O'Reilly logo
live online training icon Live Online training

Hands-on Applied Regression

Learn end-to-end regression with Python

enter image description here

Topic: Data
Matt Harrison

Regression models are used to predict everything from housing prices to sales numbers and more. Join expert Matt Harrison to learn how to leverage Jupyter to create predictive models that assign a number to a prediction. You’ll demo regression models, starting with linear regression, then learn how to create your own models, evaluate and tune them, and explain them.
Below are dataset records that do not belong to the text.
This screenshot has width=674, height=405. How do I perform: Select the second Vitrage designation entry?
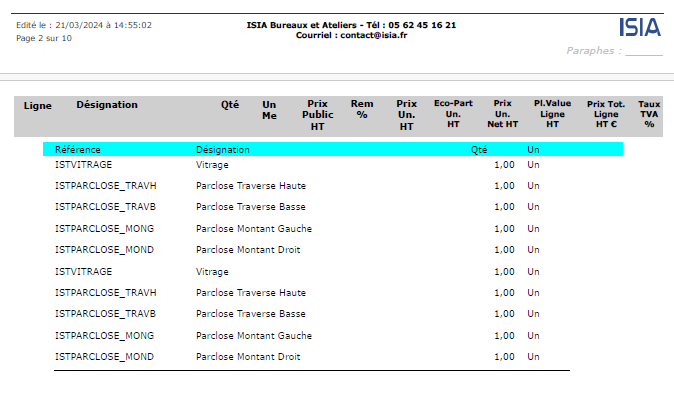tap(212, 271)
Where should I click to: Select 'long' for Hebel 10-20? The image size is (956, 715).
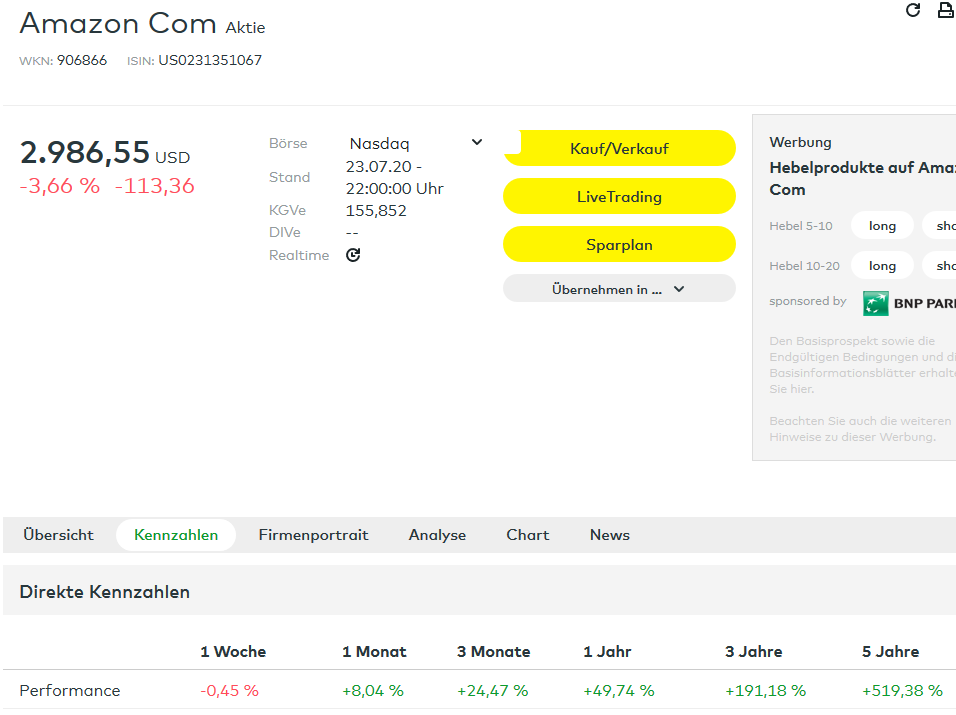[882, 266]
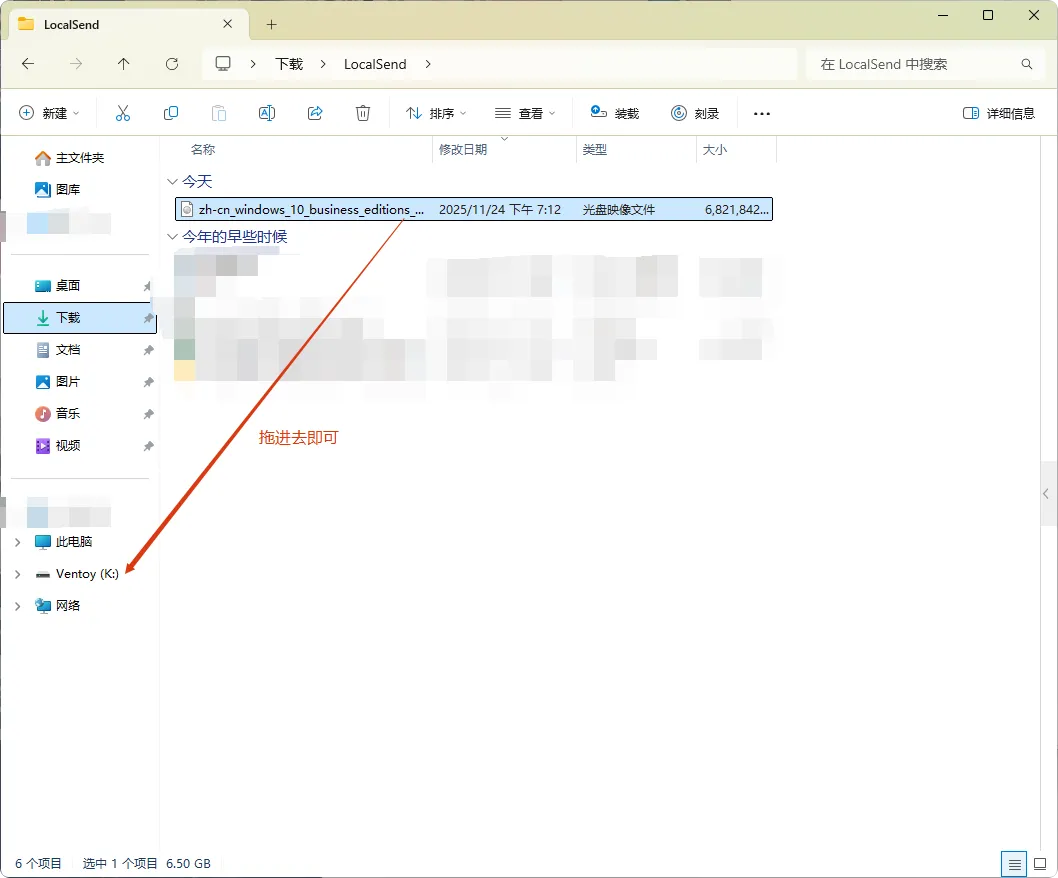
Task: Click the 在 LocalSend 中搜索 search box
Action: click(910, 64)
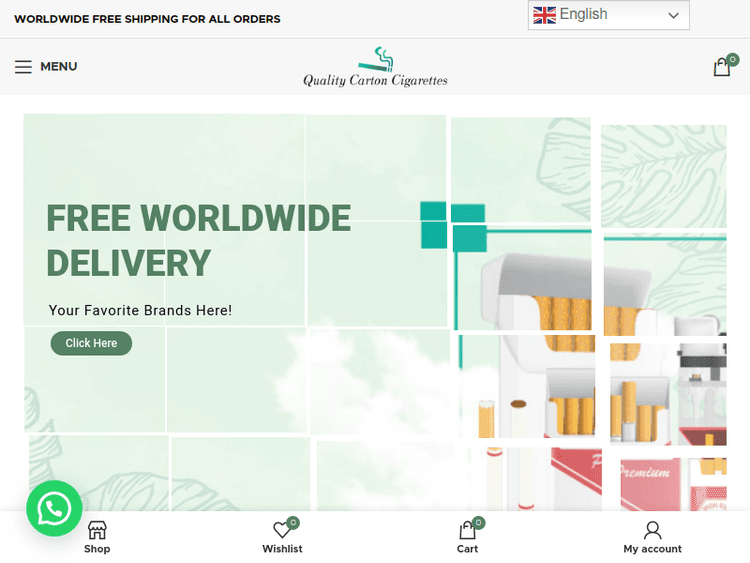Click the header cart count badge

[x=733, y=59]
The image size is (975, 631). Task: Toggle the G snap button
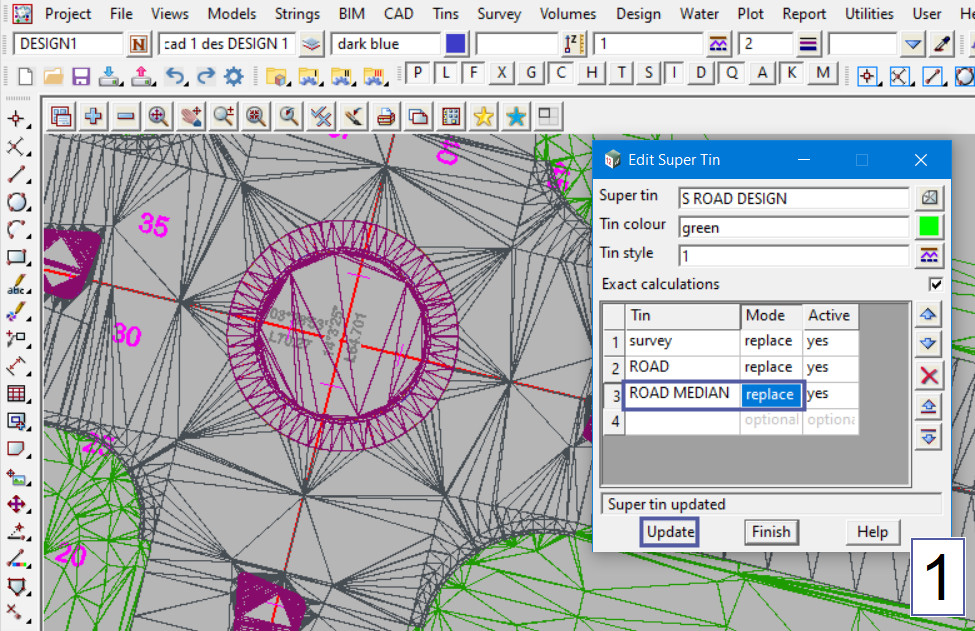click(531, 73)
Along the way, you’ll look at decision trees and the popular XGBoost algorithm.

What you'll learn-and how you can apply it

By the end of this live online course, you’ll understand:

  • How to use the scikit-learn module
  • How to evaluate regression results
  • How to explain regression models

And you’ll be able to:

  • Write Python code to create a regression model
  • Determine the efficacy of your model

This training course is for you because...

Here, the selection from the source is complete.